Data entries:
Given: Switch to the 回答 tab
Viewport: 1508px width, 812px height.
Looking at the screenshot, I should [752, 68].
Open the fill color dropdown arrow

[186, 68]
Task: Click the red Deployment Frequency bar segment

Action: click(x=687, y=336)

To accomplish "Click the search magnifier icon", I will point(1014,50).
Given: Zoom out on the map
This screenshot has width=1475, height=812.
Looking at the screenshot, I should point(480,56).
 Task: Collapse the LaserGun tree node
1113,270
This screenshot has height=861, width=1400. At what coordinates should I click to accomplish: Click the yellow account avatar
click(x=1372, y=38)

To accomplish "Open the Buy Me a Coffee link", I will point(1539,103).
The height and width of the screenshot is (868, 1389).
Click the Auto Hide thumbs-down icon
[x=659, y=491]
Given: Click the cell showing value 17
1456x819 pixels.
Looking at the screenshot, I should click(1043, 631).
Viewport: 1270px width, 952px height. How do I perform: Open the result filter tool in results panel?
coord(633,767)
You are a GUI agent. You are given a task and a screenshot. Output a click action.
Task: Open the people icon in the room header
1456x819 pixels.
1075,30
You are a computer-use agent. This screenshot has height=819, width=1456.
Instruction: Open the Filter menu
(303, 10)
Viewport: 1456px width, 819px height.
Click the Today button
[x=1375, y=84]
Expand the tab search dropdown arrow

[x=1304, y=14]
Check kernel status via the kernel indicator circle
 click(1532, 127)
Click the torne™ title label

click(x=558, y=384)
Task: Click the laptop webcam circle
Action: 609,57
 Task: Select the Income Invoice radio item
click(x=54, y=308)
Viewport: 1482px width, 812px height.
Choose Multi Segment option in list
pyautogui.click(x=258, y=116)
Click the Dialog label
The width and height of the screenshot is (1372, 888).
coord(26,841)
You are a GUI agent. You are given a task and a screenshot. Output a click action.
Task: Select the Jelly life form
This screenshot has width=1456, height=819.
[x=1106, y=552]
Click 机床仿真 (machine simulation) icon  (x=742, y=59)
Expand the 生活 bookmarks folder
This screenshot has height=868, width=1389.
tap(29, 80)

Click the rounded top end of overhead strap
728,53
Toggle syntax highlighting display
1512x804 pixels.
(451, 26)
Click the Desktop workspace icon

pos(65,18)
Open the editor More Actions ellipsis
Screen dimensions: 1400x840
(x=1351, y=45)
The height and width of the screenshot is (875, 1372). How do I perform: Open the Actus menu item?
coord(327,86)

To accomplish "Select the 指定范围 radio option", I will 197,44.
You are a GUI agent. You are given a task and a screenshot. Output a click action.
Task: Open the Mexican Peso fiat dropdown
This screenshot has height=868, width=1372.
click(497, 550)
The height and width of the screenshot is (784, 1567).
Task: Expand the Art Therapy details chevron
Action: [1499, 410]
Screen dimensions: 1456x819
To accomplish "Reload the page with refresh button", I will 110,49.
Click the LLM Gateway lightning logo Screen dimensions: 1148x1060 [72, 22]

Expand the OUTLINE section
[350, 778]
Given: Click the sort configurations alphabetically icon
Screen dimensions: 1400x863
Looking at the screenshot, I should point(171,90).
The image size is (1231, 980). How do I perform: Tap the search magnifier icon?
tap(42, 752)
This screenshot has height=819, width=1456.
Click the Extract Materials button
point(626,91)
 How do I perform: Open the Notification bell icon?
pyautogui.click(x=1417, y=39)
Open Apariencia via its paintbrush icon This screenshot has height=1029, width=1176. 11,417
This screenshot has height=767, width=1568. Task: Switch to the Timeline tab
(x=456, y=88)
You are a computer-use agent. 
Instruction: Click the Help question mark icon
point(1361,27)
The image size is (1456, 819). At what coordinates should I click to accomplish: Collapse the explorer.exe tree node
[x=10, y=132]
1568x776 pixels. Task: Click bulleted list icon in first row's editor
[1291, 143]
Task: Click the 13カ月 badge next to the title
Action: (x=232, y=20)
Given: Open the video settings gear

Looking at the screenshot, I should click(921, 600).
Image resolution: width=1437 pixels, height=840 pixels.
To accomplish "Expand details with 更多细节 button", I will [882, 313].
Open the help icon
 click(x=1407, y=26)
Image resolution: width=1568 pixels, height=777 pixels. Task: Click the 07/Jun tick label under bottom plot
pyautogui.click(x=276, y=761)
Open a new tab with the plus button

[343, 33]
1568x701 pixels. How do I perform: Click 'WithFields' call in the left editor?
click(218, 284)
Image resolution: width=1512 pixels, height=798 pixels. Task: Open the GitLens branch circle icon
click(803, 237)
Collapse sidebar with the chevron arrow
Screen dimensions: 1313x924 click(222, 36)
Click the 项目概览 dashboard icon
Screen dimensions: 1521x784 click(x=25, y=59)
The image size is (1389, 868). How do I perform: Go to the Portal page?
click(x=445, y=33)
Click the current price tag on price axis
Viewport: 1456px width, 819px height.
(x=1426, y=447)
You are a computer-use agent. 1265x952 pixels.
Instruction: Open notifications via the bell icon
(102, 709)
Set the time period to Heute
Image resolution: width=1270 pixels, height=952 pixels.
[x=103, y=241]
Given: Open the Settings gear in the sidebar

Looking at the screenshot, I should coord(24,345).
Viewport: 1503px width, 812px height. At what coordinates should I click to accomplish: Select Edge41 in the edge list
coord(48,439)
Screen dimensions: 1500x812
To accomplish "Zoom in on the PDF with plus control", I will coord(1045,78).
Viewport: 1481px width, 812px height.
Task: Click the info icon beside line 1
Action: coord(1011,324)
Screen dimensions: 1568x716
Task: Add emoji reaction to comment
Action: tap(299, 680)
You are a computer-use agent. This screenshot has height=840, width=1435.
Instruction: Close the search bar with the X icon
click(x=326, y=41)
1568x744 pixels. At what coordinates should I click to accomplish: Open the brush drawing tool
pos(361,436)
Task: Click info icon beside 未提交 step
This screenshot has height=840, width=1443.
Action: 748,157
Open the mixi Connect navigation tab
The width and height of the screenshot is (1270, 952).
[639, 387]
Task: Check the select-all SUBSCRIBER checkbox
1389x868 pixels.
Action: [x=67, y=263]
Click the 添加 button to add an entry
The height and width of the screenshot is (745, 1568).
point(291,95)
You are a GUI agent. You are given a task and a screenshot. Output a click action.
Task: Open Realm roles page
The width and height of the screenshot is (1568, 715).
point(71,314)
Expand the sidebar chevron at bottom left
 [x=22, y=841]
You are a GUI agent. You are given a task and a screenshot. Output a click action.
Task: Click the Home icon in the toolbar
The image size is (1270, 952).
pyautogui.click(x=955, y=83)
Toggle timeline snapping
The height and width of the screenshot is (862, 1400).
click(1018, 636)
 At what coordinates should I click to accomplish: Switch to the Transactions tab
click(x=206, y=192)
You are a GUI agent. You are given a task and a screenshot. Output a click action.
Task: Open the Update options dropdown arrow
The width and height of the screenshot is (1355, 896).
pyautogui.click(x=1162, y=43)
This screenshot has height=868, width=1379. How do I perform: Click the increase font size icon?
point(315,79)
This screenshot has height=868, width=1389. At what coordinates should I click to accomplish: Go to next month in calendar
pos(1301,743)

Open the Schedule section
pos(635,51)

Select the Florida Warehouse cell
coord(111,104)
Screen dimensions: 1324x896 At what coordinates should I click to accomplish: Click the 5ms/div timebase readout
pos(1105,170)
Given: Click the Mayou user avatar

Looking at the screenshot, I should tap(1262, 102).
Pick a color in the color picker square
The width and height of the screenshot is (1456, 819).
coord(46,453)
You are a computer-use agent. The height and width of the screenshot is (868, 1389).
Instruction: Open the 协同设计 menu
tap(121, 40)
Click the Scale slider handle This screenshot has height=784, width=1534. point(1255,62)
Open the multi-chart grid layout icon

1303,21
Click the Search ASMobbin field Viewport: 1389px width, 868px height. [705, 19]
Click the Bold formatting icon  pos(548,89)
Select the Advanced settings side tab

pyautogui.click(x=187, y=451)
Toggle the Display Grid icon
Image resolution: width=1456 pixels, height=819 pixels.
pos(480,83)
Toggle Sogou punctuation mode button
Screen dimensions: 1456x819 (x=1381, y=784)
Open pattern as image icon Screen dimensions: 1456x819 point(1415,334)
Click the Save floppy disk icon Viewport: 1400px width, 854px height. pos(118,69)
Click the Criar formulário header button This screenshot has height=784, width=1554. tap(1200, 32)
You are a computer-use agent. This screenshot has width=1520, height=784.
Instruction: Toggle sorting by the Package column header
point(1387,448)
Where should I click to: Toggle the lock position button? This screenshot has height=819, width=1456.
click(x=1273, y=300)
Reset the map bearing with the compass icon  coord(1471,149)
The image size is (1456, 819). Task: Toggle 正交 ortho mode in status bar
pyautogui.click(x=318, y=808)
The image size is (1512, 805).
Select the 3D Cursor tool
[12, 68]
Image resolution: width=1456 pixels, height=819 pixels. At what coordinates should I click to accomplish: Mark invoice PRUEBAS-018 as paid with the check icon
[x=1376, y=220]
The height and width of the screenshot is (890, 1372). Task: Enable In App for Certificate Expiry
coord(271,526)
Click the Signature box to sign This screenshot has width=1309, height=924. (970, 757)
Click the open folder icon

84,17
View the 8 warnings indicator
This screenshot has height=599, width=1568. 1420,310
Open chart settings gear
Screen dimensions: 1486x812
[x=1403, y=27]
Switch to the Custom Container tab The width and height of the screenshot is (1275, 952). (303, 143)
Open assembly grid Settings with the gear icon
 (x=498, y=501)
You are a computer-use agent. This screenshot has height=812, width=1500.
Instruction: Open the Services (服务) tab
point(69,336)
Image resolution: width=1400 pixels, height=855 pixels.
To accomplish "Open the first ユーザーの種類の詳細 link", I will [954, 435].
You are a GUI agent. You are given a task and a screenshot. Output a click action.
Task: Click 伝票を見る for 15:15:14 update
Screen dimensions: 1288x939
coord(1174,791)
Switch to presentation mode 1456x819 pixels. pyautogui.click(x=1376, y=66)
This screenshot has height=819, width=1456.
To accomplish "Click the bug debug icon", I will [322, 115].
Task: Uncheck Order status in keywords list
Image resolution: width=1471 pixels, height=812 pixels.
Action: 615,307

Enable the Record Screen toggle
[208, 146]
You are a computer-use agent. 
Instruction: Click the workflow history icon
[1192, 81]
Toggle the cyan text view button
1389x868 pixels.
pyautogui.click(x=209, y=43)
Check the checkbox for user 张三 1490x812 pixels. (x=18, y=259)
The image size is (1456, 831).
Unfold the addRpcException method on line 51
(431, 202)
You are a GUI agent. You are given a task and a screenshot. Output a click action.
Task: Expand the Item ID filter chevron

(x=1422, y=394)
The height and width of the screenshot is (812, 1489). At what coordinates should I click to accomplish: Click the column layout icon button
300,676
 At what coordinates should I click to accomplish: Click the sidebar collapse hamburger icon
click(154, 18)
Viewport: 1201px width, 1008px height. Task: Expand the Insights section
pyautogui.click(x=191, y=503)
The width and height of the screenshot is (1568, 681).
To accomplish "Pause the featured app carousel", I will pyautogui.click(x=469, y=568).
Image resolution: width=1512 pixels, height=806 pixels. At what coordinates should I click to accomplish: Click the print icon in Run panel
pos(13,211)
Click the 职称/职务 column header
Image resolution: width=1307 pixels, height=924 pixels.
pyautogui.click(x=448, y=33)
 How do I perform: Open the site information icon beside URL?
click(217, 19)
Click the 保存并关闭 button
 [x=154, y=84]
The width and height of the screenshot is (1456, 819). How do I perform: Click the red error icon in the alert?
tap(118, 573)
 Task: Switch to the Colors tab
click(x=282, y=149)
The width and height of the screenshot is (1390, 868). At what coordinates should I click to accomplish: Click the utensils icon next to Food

▶ **Exercise details**: From the entries above, give again exactly the lines running from the line with "Click the Search ASMobbin" to the line with "Click the Criar"; include both of those lines.

▶ **Answer to this problem**:
Click the Search ASMobbin field Viewport: 1389px width, 868px height. [705, 19]
Click the Bold formatting icon  pos(548,89)
Select the Advanced settings side tab

pyautogui.click(x=187, y=451)
Toggle the Display Grid icon
Image resolution: width=1456 pixels, height=819 pixels.
pos(480,83)
Toggle Sogou punctuation mode button
Screen dimensions: 1456x819 (x=1381, y=784)
Open pattern as image icon Screen dimensions: 1456x819 point(1415,334)
Click the Save floppy disk icon Viewport: 1400px width, 854px height. pos(118,69)
Click the Criar formulário header button This screenshot has height=784, width=1554. tap(1200, 32)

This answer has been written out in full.